Sam Varshavchik wrote:
Gordon Messmer writes:
Maybe a better scenario to illustrate my concern would be this:
A user send an email to an alias that points off-site. Courier can't
contact the primary MX immediately, so it tries a backup MX. The
backup MX doesn't have a list of users, so it accepts the message in
order to relay it later. When the primary MX comes back up, the
backup MX tries to send the email, but the user no longer exists
(perhaps he's left that company). The backup MX has been instructed
not to give DSNs, so the original sender never knows that the intended
recipient doesn't receive the mail.
I've yet to see a forwarding alias being involved in this scenario in
any way.
I can conceive of scenarios more likely to occur if you like. Perhaps
your Courier server is on a private network, and it relays mail out
through a host dedicated to that task (maybe that one provides
additional filtering).
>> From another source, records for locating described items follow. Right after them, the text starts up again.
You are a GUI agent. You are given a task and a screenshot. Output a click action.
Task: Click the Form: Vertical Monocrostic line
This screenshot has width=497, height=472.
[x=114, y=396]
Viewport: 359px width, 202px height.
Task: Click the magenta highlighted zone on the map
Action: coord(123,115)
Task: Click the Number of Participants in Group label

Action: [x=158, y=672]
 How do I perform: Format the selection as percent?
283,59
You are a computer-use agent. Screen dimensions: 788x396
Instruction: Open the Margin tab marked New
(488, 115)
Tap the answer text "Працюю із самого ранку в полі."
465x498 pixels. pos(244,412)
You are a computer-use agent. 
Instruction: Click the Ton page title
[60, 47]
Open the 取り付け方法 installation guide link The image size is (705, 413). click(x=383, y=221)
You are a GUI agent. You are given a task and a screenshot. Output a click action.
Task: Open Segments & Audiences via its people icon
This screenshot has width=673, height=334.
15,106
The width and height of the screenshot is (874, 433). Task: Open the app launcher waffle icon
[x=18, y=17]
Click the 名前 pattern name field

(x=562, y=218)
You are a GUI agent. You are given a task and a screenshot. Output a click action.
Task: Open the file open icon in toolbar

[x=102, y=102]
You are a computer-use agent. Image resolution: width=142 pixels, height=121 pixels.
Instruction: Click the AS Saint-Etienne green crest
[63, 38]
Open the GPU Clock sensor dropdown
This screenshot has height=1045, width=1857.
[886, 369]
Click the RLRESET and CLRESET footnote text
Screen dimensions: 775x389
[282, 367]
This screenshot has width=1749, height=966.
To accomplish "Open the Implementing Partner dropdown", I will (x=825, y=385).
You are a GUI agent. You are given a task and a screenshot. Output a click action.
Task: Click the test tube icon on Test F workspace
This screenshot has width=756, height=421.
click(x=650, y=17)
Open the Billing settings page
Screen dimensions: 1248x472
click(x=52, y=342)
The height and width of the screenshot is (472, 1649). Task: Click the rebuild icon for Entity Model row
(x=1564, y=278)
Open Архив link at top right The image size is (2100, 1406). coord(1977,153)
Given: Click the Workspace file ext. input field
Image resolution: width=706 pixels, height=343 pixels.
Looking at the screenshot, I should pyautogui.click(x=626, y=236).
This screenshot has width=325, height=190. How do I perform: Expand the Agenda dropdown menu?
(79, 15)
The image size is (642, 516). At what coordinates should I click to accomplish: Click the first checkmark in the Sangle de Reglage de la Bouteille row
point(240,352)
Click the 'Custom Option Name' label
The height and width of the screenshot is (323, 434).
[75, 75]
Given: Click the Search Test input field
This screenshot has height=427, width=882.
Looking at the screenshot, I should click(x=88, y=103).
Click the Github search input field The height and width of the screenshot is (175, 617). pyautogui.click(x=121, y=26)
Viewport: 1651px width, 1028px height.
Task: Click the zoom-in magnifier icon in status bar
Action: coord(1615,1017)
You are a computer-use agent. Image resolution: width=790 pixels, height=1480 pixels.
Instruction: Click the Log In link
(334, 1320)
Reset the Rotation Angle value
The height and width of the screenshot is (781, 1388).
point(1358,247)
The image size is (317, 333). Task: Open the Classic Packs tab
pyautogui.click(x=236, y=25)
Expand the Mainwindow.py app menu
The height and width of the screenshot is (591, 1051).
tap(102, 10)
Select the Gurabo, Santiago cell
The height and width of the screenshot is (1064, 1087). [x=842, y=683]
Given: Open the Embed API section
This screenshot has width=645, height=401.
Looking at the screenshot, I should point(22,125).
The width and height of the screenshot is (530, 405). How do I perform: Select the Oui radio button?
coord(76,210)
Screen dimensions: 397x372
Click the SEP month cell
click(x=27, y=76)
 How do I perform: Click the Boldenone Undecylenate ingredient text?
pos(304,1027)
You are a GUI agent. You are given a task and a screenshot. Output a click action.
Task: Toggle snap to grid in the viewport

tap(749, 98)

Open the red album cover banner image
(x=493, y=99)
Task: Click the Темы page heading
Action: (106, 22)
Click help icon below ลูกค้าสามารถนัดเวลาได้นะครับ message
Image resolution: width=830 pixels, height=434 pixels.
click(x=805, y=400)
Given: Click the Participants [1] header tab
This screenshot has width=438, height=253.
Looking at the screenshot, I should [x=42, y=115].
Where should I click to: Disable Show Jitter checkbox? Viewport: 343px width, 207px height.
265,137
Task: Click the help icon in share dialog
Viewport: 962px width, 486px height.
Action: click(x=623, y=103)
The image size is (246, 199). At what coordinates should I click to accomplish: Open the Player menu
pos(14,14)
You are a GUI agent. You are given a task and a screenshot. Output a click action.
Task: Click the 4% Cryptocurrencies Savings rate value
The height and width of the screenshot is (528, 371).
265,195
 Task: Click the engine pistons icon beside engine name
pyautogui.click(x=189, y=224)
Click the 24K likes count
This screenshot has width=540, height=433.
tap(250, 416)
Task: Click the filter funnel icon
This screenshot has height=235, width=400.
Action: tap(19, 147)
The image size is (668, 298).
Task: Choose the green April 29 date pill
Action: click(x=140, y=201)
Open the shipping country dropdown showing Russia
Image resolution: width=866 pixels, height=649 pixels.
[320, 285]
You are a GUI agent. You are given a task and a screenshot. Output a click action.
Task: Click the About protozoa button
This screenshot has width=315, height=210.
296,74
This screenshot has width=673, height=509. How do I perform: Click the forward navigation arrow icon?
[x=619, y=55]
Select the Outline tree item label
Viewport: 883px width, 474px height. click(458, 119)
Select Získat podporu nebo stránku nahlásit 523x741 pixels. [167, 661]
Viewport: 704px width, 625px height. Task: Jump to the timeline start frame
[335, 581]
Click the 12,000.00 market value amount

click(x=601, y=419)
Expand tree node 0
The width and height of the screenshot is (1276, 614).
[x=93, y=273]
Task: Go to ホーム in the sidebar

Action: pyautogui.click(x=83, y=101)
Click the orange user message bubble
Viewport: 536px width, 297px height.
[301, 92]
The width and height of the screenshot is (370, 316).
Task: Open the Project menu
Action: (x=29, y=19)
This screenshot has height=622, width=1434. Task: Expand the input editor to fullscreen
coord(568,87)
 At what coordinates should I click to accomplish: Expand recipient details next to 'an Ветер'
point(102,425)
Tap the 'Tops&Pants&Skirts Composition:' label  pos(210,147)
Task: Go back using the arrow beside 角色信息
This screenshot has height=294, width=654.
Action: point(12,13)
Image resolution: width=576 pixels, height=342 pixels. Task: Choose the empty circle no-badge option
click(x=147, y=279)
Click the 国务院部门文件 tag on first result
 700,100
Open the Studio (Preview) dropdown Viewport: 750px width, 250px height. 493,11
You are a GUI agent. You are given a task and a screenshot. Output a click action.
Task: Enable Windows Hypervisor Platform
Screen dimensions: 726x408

Your aliases to off-site hosts, then, get
delivered to your "smart host" with instructions not to notify users
when there are delivery failures.
I just think the idea of asking for no DSNs on aliases is ill conceived.
Situations will arise where you want a DSN and won't get one.
If you think I'm wrong, at least help me out by pointing me at the
general location where I should modify courier to suit my needs, please.
PS:
I apologise for taking this off-list... That was accidental.